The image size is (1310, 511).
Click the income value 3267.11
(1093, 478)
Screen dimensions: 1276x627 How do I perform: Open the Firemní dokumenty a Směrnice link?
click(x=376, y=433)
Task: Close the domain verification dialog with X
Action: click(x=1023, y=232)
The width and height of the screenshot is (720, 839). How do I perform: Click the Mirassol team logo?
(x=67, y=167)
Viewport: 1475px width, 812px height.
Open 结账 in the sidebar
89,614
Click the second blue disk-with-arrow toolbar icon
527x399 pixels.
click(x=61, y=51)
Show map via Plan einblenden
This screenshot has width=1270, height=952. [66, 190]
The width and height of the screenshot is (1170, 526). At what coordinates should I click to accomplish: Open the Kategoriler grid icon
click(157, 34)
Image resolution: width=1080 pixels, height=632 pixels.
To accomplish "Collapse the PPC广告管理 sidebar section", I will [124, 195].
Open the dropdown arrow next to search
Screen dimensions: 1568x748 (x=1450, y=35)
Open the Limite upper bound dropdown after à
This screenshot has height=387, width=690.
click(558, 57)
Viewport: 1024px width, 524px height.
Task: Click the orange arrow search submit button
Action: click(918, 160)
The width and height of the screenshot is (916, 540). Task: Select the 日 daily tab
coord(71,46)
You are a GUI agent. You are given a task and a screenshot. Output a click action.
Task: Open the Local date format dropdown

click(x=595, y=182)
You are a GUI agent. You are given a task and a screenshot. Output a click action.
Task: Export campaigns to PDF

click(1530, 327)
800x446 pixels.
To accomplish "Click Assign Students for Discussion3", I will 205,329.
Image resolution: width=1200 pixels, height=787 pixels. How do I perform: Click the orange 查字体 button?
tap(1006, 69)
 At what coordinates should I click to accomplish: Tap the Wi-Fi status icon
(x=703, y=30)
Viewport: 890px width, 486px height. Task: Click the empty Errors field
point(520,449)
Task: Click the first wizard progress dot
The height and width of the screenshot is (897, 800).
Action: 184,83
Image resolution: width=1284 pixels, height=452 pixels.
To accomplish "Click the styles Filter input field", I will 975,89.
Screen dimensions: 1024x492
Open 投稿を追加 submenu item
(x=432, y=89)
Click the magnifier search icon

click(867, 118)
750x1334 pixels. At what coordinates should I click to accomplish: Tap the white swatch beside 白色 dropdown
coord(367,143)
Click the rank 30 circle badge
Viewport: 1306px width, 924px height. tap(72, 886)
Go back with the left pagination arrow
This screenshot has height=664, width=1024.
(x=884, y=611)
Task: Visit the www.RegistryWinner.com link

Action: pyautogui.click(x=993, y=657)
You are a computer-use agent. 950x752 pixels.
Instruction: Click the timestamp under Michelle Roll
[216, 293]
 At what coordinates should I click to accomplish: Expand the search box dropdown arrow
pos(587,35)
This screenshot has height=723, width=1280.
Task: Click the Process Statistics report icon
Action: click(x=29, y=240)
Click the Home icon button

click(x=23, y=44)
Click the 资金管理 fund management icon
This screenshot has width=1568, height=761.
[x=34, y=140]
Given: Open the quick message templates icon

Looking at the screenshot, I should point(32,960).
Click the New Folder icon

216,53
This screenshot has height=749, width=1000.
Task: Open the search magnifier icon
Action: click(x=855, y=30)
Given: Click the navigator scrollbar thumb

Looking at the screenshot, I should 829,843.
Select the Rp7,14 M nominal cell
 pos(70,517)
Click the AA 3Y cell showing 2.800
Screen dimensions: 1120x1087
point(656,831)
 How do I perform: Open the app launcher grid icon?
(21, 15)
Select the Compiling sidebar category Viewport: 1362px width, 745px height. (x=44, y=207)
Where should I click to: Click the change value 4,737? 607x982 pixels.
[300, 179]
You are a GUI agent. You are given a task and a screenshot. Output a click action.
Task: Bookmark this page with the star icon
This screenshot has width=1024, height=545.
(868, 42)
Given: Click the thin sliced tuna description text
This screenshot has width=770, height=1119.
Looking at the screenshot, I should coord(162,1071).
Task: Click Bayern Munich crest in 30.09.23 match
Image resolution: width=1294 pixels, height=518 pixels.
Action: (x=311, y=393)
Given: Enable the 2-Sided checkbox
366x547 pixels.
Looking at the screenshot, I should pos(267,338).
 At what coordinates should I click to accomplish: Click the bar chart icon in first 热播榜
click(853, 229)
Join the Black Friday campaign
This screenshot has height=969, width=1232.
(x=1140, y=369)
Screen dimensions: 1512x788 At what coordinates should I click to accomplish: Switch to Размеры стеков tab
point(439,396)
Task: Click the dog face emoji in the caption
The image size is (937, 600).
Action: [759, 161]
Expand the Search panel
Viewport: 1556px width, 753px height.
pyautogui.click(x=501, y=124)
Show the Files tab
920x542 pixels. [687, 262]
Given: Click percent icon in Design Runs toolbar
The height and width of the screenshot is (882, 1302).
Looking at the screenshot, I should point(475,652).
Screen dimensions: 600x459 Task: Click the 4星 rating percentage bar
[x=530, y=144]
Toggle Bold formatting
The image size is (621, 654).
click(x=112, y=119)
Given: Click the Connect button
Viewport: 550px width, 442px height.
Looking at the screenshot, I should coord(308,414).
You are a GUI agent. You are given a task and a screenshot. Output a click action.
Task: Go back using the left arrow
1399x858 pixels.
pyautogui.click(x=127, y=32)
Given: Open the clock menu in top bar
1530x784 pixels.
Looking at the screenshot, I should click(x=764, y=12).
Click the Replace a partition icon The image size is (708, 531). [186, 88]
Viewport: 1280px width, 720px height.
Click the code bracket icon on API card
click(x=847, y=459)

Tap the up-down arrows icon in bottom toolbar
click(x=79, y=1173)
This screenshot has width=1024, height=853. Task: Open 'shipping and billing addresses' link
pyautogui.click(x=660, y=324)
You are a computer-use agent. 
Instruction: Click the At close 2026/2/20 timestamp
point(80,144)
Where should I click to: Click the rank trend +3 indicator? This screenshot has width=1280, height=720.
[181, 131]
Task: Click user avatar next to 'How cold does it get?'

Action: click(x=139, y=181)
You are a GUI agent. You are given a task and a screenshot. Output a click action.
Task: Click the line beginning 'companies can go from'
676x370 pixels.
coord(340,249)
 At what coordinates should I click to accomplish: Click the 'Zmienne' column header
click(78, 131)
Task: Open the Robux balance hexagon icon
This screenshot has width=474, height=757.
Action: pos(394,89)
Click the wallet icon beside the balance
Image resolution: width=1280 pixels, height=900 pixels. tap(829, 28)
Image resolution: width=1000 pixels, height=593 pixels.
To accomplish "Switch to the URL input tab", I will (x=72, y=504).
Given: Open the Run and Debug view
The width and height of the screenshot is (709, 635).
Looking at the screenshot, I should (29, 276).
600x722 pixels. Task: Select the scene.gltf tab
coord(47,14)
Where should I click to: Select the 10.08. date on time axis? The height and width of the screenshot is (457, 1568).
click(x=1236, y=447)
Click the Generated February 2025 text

*What you will do*
In your reply, write out all of the material exactly as it was given.

*Result of the exercise*
The image size is (1310, 511).
Click the income value 3267.11
(1093, 478)
Screen dimensions: 1276x627 How do I perform: Open the Firemní dokumenty a Směrnice link?
click(x=376, y=433)
Task: Close the domain verification dialog with X
Action: click(x=1023, y=232)
The width and height of the screenshot is (720, 839). How do I perform: Click the Mirassol team logo?
(x=67, y=167)
Viewport: 1475px width, 812px height.
Open 结账 in the sidebar
89,614
Click the second blue disk-with-arrow toolbar icon
527x399 pixels.
click(x=61, y=51)
Show map via Plan einblenden
This screenshot has width=1270, height=952. [66, 190]
The width and height of the screenshot is (1170, 526). At what coordinates should I click to accomplish: Open the Kategoriler grid icon
click(157, 34)
Image resolution: width=1080 pixels, height=632 pixels.
To accomplish "Collapse the PPC广告管理 sidebar section", I will [124, 195].
Open the dropdown arrow next to search
Screen dimensions: 1568x748 (x=1450, y=35)
Open the Limite upper bound dropdown after à
This screenshot has height=387, width=690.
click(558, 57)
Viewport: 1024px width, 524px height.
Task: Click the orange arrow search submit button
Action: click(918, 160)
The width and height of the screenshot is (916, 540). Task: Select the 日 daily tab
coord(71,46)
You are a GUI agent. You are given a task and a screenshot. Output a click action.
Task: Open the Local date format dropdown

click(x=595, y=182)
You are a GUI agent. You are given a task and a screenshot. Output a click action.
Task: Export campaigns to PDF

click(1530, 327)
800x446 pixels.
To accomplish "Click Assign Students for Discussion3", I will 205,329.
Image resolution: width=1200 pixels, height=787 pixels. How do I perform: Click the orange 查字体 button?
tap(1006, 69)
 At what coordinates should I click to accomplish: Tap the Wi-Fi status icon
(x=703, y=30)
Viewport: 890px width, 486px height. Task: Click the empty Errors field
point(520,449)
Task: Click the first wizard progress dot
The height and width of the screenshot is (897, 800).
Action: 184,83
Image resolution: width=1284 pixels, height=452 pixels.
To accomplish "Click the styles Filter input field", I will 975,89.
Screen dimensions: 1024x492
Open 投稿を追加 submenu item
(x=432, y=89)
Click the magnifier search icon

click(867, 118)
750x1334 pixels. At what coordinates should I click to accomplish: Tap the white swatch beside 白色 dropdown
coord(367,143)
Click the rank 30 circle badge
Viewport: 1306px width, 924px height. tap(72, 886)
Go back with the left pagination arrow
This screenshot has height=664, width=1024.
(x=884, y=611)
Task: Visit the www.RegistryWinner.com link

Action: pyautogui.click(x=993, y=657)
You are a computer-use agent. 950x752 pixels.
Instruction: Click the timestamp under Michelle Roll
[216, 293]
 At what coordinates should I click to accomplish: Expand the search box dropdown arrow
pos(587,35)
This screenshot has height=723, width=1280.
Task: Click the Process Statistics report icon
Action: click(x=29, y=240)
Click the Home icon button

click(x=23, y=44)
Click the 资金管理 fund management icon
This screenshot has width=1568, height=761.
[x=34, y=140]
Given: Open the quick message templates icon

Looking at the screenshot, I should point(32,960).
Click the New Folder icon

216,53
This screenshot has height=749, width=1000.
Task: Open the search magnifier icon
Action: click(x=855, y=30)
Given: Click the navigator scrollbar thumb

Looking at the screenshot, I should 829,843.
Select the Rp7,14 M nominal cell
 pos(70,517)
Click the AA 3Y cell showing 2.800
Screen dimensions: 1120x1087
point(656,831)
 How do I perform: Open the app launcher grid icon?
(21, 15)
Select the Compiling sidebar category Viewport: 1362px width, 745px height. (x=44, y=207)
Where should I click to: Click the change value 4,737? 607x982 pixels.
[300, 179]
You are a GUI agent. You are given a task and a screenshot. Output a click action.
Task: Bookmark this page with the star icon
This screenshot has width=1024, height=545.
(868, 42)
Given: Click the thin sliced tuna description text
This screenshot has width=770, height=1119.
Looking at the screenshot, I should coord(162,1071).
Task: Click Bayern Munich crest in 30.09.23 match
Image resolution: width=1294 pixels, height=518 pixels.
Action: (x=311, y=393)
Given: Enable the 2-Sided checkbox
366x547 pixels.
Looking at the screenshot, I should pos(267,338).
 At what coordinates should I click to accomplish: Click the bar chart icon in first 热播榜
click(853, 229)
Join the Black Friday campaign
This screenshot has height=969, width=1232.
(x=1140, y=369)
Screen dimensions: 1512x788 At what coordinates should I click to accomplish: Switch to Размеры стеков tab
point(439,396)
Task: Click the dog face emoji in the caption
The image size is (937, 600).
Action: [759, 161]
Expand the Search panel
Viewport: 1556px width, 753px height.
pyautogui.click(x=501, y=124)
Show the Files tab
920x542 pixels. [687, 262]
Given: Click percent icon in Design Runs toolbar
The height and width of the screenshot is (882, 1302).
Looking at the screenshot, I should point(475,652).
Screen dimensions: 600x459 Task: Click the 4星 rating percentage bar
[x=530, y=144]
Toggle Bold formatting
The image size is (621, 654).
click(x=112, y=119)
Given: Click the Connect button
Viewport: 550px width, 442px height.
Looking at the screenshot, I should coord(308,414).
You are a GUI agent. You are given a task and a screenshot. Output a click action.
Task: Go back using the left arrow
1399x858 pixels.
pyautogui.click(x=127, y=32)
Given: Open the clock menu in top bar
1530x784 pixels.
Looking at the screenshot, I should click(x=764, y=12).
Click the Replace a partition icon The image size is (708, 531). [186, 88]
Viewport: 1280px width, 720px height.
Click the code bracket icon on API card
click(x=847, y=459)

Tap the up-down arrows icon in bottom toolbar
click(x=79, y=1173)
This screenshot has width=1024, height=853. Task: Open 'shipping and billing addresses' link
pyautogui.click(x=660, y=324)
You are a computer-use agent. 
Instruction: Click the At close 2026/2/20 timestamp
point(80,144)
Where should I click to: Click the rank trend +3 indicator? This screenshot has width=1280, height=720.
[181, 131]
Task: Click user avatar next to 'How cold does it get?'

Action: click(x=139, y=181)
You are a GUI agent. You are given a task and a screenshot. Output a click action.
Task: Click the line beginning 'companies can go from'
676x370 pixels.
coord(340,249)
 At what coordinates should I click to accomplish: Click the 'Zmienne' column header
click(78, 131)
Task: Open the Robux balance hexagon icon
This screenshot has width=474, height=757.
Action: pos(394,89)
Click the wallet icon beside the balance
Image resolution: width=1280 pixels, height=900 pixels. tap(829, 28)
Image resolution: width=1000 pixels, height=593 pixels.
To accomplish "Switch to the URL input tab", I will (x=72, y=504).
Given: Open the Run and Debug view
The width and height of the screenshot is (709, 635).
Looking at the screenshot, I should (29, 276).
600x722 pixels. Task: Select the scene.gltf tab
coord(47,14)
Where should I click to: Select the 10.08. date on time axis? The height and width of the screenshot is (457, 1568).
click(x=1236, y=447)
Click the Generated February 2025 text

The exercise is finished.